Use the macro setting. Its for very close ups.


----------



## Hillbilly (Mar 20, 2007)

Good lookin' job Lefty.:thumbsup:


----------



## MDShunk (Jan 7, 2007)

Just an informal poll.... I generally yank the unused 6-32's out of devices mounted in RS covers if they're not needed, and stick them in my pouch. I almost never need to purchase short 6-32's, because of all the unneeded one's that I've saved from switches. Anyone else do this?


----------



## rod213 (Mar 16, 2007)

MDShunk said:


> Just an informal poll.... I generally yank the unused 6-32's out of devices mounted in RS covers if they're not needed, and stick them in my pouch. I almost never need to purchase short 6-32's, because of all the unneeded one's that I've saved from switches. Anyone else do this?


 
Yes.

I also use the punch out thingies in recep covers with the 6/32's along with the one for the middle. After time they sure will work loose.


----------



## MDShunk (Jan 7, 2007)

rod213 said:


> Yes.
> 
> I also use the punch out thingies in recep covers with the 6/32's along with the one for the middle. After time they sure will work loose.

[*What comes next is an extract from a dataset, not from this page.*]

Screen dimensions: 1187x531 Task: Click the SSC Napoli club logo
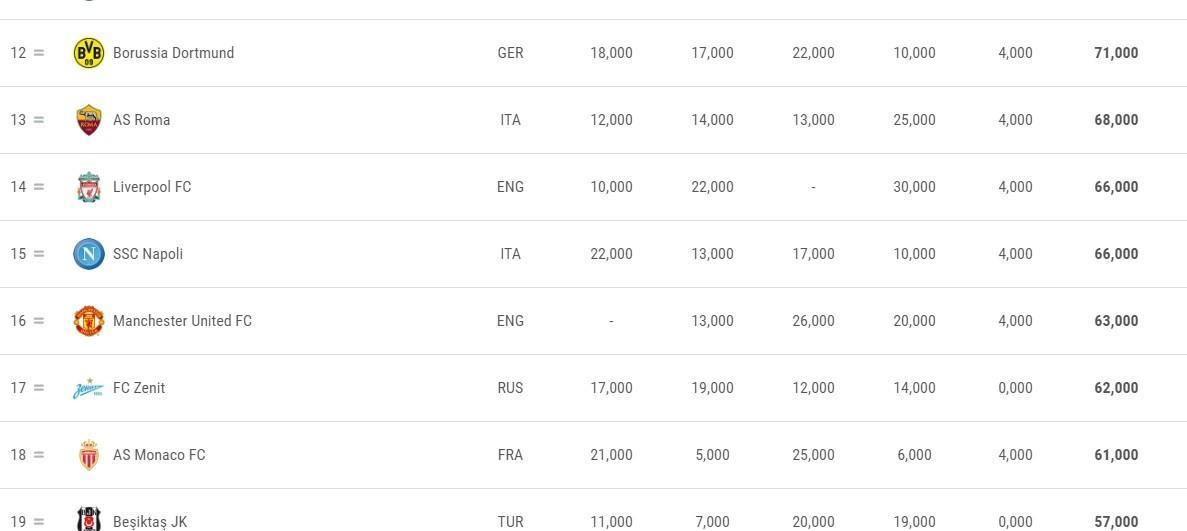89,254
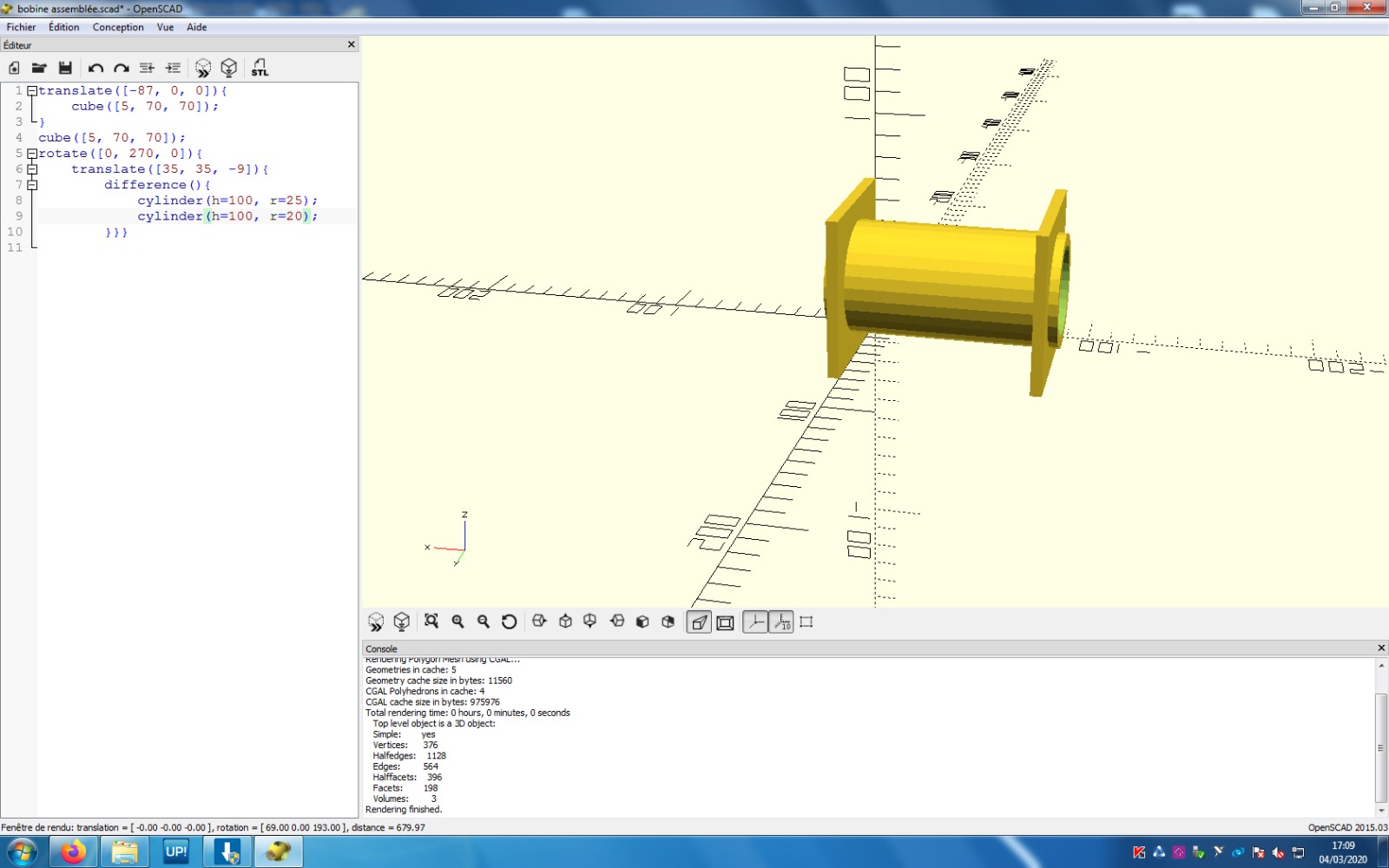1389x868 pixels.
Task: Open the Fichier menu
Action: (21, 27)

It's good you do that... that's been in the code since either '96 or '99, as memory serves.


----------



## brian john (Mar 11, 2007)

MDShunk said:


> Just an informal poll.... I generally yank the unused 6-32's out of devices mounted in RS covers if they're not needed, and stick them in my pouch. I almost never need to purchase short 6-32's, because of all the unneeded one's that I've saved from switches. Anyone else do this?


 
Haven't done recpt wiring in years but still have a slew of 6/32's in the draw of the beside table along with 20 partial rolls of tape of every color and miscellaneous wirenuts.


----------



## rod213 (Mar 16, 2007)

MDShunk said:


> It's good you do that... that's been in the code since either '96 or '99, as memory serves.


Hah!
I've seen people who don't do it though


----------



## MDShunk (Jan 7, 2007)

I see Lefty's boss buys crushed corner RS covers. That's good... those are the one's I prefer too. None of the extra long 8-32's that come in the pack with the non-cushed corner one's to lose. You can just use the regular screws that already come installed in the 4 square to mount the crushed corner RS cover.


----------



## Hillbilly (Mar 20, 2007)

MDShunk said:


> Just an informal poll.... I generally yank the unused 6-32's out of devices mounted in RS covers if they're not needed, and stick them in my pouch. I almost never need to purchase short 6-32's, because of all the unneeded one's that I've saved from switches. Anyone else do this?


 
We do that too. I'm pretty bad to save the small,sometimes unused toggle bolts,plastic anchors,and small orange wire nuts that come with light fixtures too.

Got a coffee can full of stuff like that on the truck,and use out of it all the time.


----------



## MDShunk (Jan 7, 2007)

Hillbilly said:


> Got a coffee can full of stuff like that on the truck,and use out of it all the time.


Yeah, I accumulate stuff like that too. I have my boys (sons, not workers) seperate that stuff from time to time and put it where it belongs. Sometimes you get extra little tidbits with fixtures that come in handy on a service call... tidbits that would be darned near impossible to source if you wouldn't have saved one from another job.


----------



## rod213 (Mar 16, 2007)

MDShunk said:


> Yeah, I accumulate stuff like that too. I have my boys (sons, not workers) seperate that stuff from time to time and put it where it belongs. Sometimes you get extra little tidbits with fixtures that come in handy on a service call... tidbits that would be darned near impossible to source if you wouldn't have saved one from another job.


 
Boy isn't that the truth! Like those pesky fan blade screws. Or the rods they send with light fixtures.


----------



## JohnJ0906 (Jan 22, 2007)

MDShunk said:


> Yeah, I accumulate stuff like that too. I have my boys (sons, not workers) seperate that stuff from time to time and put it where it belongs. Sometimes you get extra little tidbits with fixtures that come in handy on a service call... tidbits that would be darned near impossible to source if you wouldn't have saved one from another job.


Another scrounger here!


----------



## leftyguitarjoe (Mar 15, 2007)

MDShunk said:


> Good job. :thumbsup: What year apprentice are you?
> 
> 
> By the way, that's an awesome close-up pic. How'd you manage that? Every time I try to take a close up pic with my HP 5megapixel cam, it's blurry. It's almost like the camera can't focus on close up shots. Got any tips?



not even 1st year yet:thumbup:
and the camera is designed for close up pictures


----------



## MDShunk (Jan 7, 2007)

leftyguitarjoe said:


> and the camera is designed for close up pictures


Neat. Could you check the model for me? I need one of those.


----------